Случается, что разговор складывается вопреки, но случается и так, что это не разговор. В студенческие годы, мне выпало весьма познавательно прогулять пару. Я шёл по городскому парку, радуясь тому, что вместо отсидки в аудитории наслаждаюсь свободой и природным очарованием, свойственным межсезонью, когда деревья ещё не зачахли (или уже зазеленели), солнце, хоть и не греет, светит вовсю и дружелюбно улыбается в лужах, а в воздухе такой запах, какой бывает лишь ранней весной, поздней осенью да ещё летним утром после грозы. Шёл себе и шёл, а потом примостился на скамейку, чтобы шнурки завязать. А на другом конце лавочки сидел дед, ровно вышедший из прошлого - в пальто такого фасона, который только в старом кино увидишь, в отглаженных, но будто молью поеденных брюках и в стоптанных ботинках - и добродушно мне кивал.
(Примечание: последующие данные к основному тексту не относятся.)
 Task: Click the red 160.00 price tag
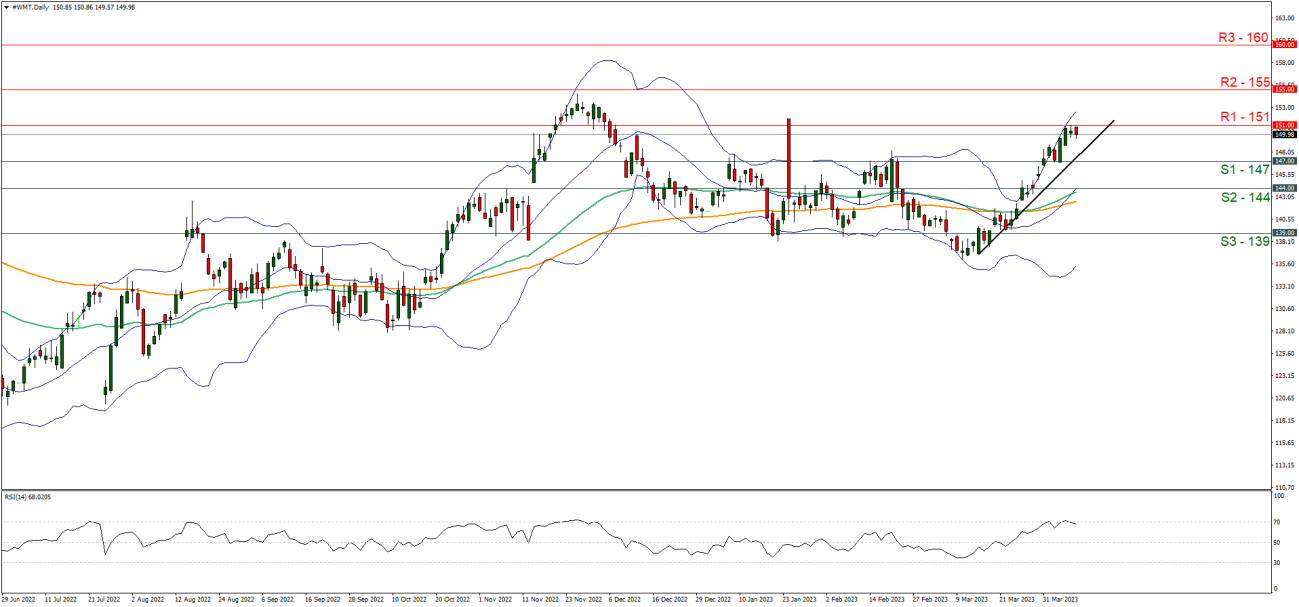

Грешным делом, я огорчился: сейчас, подумал, брякнет какую-нибудь пошлость о погоде, да так, что смажется вся радость от неё. Дед и впрямь открыл рот, но выдал неожиданно небанальную фразу, вроде как и не о погоде совсем, а в то же время и о ней, и о целом мире и непосредственно обо мне. К печали своей, ничего из той беседы за давностью лет в памяти не удержалось, но общение получилось в высшей степени примечательным, дед поражал остротой ума и неординарностью суждений, явив при этом склонность к созерцанию окружающего... короче, необычайно меня восхитил. Только слушать не умел или не хотел, постоянно обрывал, на что я, слишком ценивший в те годы свои мнения, не успевал обидеться, ведь каждая следующая реплика была бесподобна. Мы общались с полчаса, пока в мою голову не стали закрадываться некие сомнения. Некие подозрения. Не сразу - слишком невероятными они казались - но всё-таки я их проверил, задав несколько контрольных вопросов. И понял, что разговаривал-то дед не со мной! Пару минут ещё сидел я рядом, пытаясь осмыслить факт того, что на скамейке я третий (причём лишний, ведь дед продолжал диалог), а экстравагантные реплики собеседника являлись натуральным бредом, который я наивно воспринимал метафорически. Приняв твёрдое решение меньше увлекаться постмодернизмом, я встал и вежливо попрощался. Дед невозмутимо ответил: "Карандаши!"... На следующую пару я тоже не пошёл.